# When your Atlas is just too short...



## Dranreb (Jan 30, 2017)

Hi folks, hows things, have y'all missed me?

I've not posted for some time, nothing much to tell lately, but I had to turn a couple of new axle shafts, for my vintage Chevy, they're longer than the bed and much longer than the lead screw 

First a practise taper for the wheel hub




Loaded up with 1 3/4"  EN19T and ready for the long haul.




Long way to go.




Where there's a will there's a way.




Still going......chatter?.......I see no chatter!







First one done. 




All done, an old shaft with bent splines is laying in front.
Just got to cut the splines and keyways  into the new shafts now.

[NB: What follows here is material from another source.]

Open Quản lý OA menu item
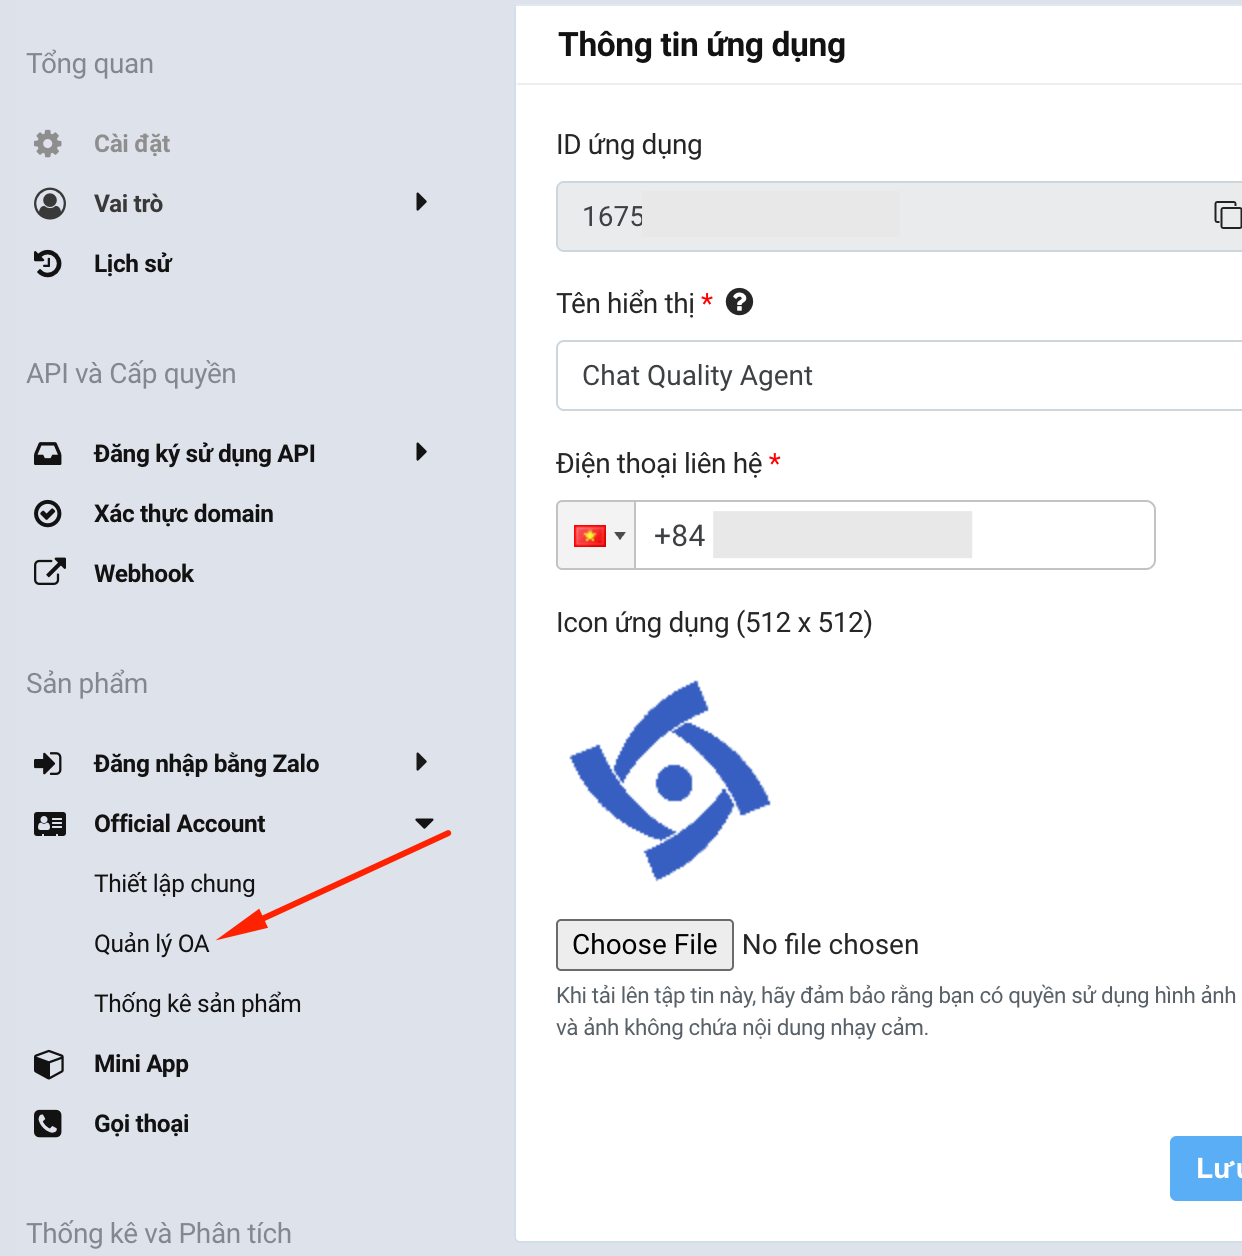The width and height of the screenshot is (1242, 1256). click(x=152, y=944)
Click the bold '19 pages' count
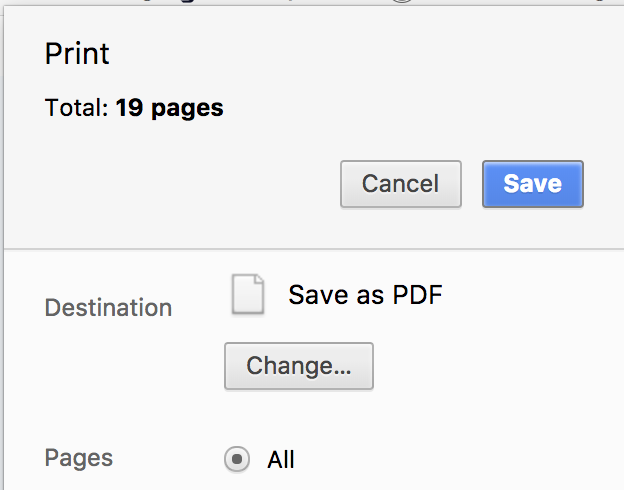 [170, 108]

Never say never, just get it done 

Bernard


----------



## francist (Jan 30, 2017)

Verrrry interesting. You should patent that:  the "Extend-o-Cutter"

-frank


----------



## Dranreb (Jan 30, 2017)

francist said:


> Verrrry interesting. You should patent that:  the "Extend-o-Cutter"
> 
> -frank



Thanks but also I'd have to patent my finger and thumb holding it all the time attempting to stop most of the chatter !


----------



## thomas s (Jan 30, 2017)

Nice job they look great.


----------



## wa5cab (Jan 30, 2017)

At one time, Atlas actually made and sold a bed extension.  It was listed (at least in one catalog) in the wood cutting accessories section.


----------



## Ulma Doctor (Jan 30, 2017)

i like your ingenuity and out of the box thinking!
well done


----------



## Dranreb (Feb 1, 2017)

Ulma Doctor said:


> i like your ingenuity and out of the box thinking!
> well done



Thanks Mike, my brain was spurred into action after visiting four local machine shops who just made excuses and 'turned down'_  _the opportunity to expand their mental abilities.

That and the thought of spending at least £1000 including taxes, shipping and various charges to import a pair of repro ones (which are currently out of stock) from US, when the steel only cost £100 meant it was gonna get done!

A friend returned a few favours by cutting the splines today, it's good to have friends!




Bernard


----------



## Ulma Doctor (Feb 1, 2017)

it's always good to have friends!


----------



## thomas s (Feb 1, 2017)

Hi Bernard, Can you post some pictures of your vintage Chevy.


----------



## Dranreb (Feb 1, 2017)

thomas s said:


> Hi Bernard, Can you post some pictures of your vintage Chevy.



I've been wondering if someone would ask that, happy to oblige..

40 yrs in a barn survivor.







Bernard


----------



## thomas s (Feb 1, 2017)

Wow very nice thanks for posting the pictures.


----------